## Your objective
Reproduce the entries below character for character.

Data for the task START

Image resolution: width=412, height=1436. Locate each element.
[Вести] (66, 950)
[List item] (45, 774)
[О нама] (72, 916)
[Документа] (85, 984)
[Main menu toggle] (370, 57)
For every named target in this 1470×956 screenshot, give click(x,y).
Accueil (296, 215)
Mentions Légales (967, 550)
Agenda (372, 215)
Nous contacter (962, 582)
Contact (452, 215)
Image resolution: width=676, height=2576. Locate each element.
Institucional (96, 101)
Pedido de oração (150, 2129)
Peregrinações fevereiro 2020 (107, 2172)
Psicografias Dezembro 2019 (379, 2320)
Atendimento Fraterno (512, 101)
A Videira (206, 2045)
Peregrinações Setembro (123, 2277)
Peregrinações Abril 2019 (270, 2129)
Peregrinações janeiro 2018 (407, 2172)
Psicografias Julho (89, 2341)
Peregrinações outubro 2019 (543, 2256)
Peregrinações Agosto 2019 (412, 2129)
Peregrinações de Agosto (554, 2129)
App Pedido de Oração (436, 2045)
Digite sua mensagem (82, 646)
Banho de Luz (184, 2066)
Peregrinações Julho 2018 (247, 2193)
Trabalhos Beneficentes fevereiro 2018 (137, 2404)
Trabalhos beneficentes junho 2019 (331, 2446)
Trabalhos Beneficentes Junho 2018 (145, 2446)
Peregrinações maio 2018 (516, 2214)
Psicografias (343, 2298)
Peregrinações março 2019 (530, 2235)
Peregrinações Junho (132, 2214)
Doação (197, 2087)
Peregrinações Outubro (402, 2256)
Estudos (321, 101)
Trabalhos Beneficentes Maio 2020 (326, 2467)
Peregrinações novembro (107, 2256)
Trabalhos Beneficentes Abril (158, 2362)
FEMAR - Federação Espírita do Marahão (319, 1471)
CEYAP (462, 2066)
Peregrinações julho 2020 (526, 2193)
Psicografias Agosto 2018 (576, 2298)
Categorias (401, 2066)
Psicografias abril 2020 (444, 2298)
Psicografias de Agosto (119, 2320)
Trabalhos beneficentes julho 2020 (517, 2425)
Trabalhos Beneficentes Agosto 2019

Data for the task END

## Completed task
Image resolution: width=412, height=1436. Locate each element.
[Вести] (66, 950)
[List item] (45, 774)
[О нама] (72, 916)
[Документа] (85, 984)
[Main menu toggle] (370, 57)
For every named target in this 1470×956 screenshot, give click(x,y).
Accueil (296, 215)
Mentions Légales (967, 550)
Agenda (372, 215)
Nous contacter (962, 582)
Contact (452, 215)
Image resolution: width=676, height=2576. Locate each element.
Institucional (96, 101)
Pedido de oração (150, 2129)
Peregrinações fevereiro 2020 (107, 2172)
Psicografias Dezembro 2019 (379, 2320)
Atendimento Fraterno (512, 101)
A Videira (206, 2045)
Peregrinações Setembro (123, 2277)
Peregrinações Abril 2019 (270, 2129)
Peregrinações janeiro 2018 (407, 2172)
Psicografias Julho (89, 2341)
Peregrinações outubro 2019 (543, 2256)
Peregrinações Agosto 2019 (412, 2129)
Peregrinações de Agosto (554, 2129)
App Pedido de Oração (436, 2045)
Digite sua mensagem (82, 646)
Banho de Luz (184, 2066)
Peregrinações Julho 2018 (247, 2193)
Trabalhos Beneficentes fevereiro 2018 (137, 2404)
Trabalhos beneficentes junho 2019 (331, 2446)
Trabalhos Beneficentes Junho 2018 (145, 2446)
Peregrinações maio 2018 (516, 2214)
Psicografias (343, 2298)
Peregrinações março 2019 (530, 2235)
Peregrinações Junho (132, 2214)
Doação (197, 2087)
Peregrinações Outubro (402, 2256)
Estudos (321, 101)
Trabalhos Beneficentes Maio 2020 (326, 2467)
Peregrinações novembro (107, 2256)
Trabalhos Beneficentes Abril (158, 2362)
FEMAR - Federação Espírita do Marahão (319, 1471)
CEYAP (462, 2066)
Peregrinações julho 2020 (526, 2193)
Psicografias Agosto 2018 (576, 2298)
Categorias (401, 2066)
Psicografias abril 2020 (444, 2298)
Psicografias de Agosto (119, 2320)
Trabalhos beneficentes julho 2020 (517, 2425)
Trabalhos Beneficentes Agosto 2019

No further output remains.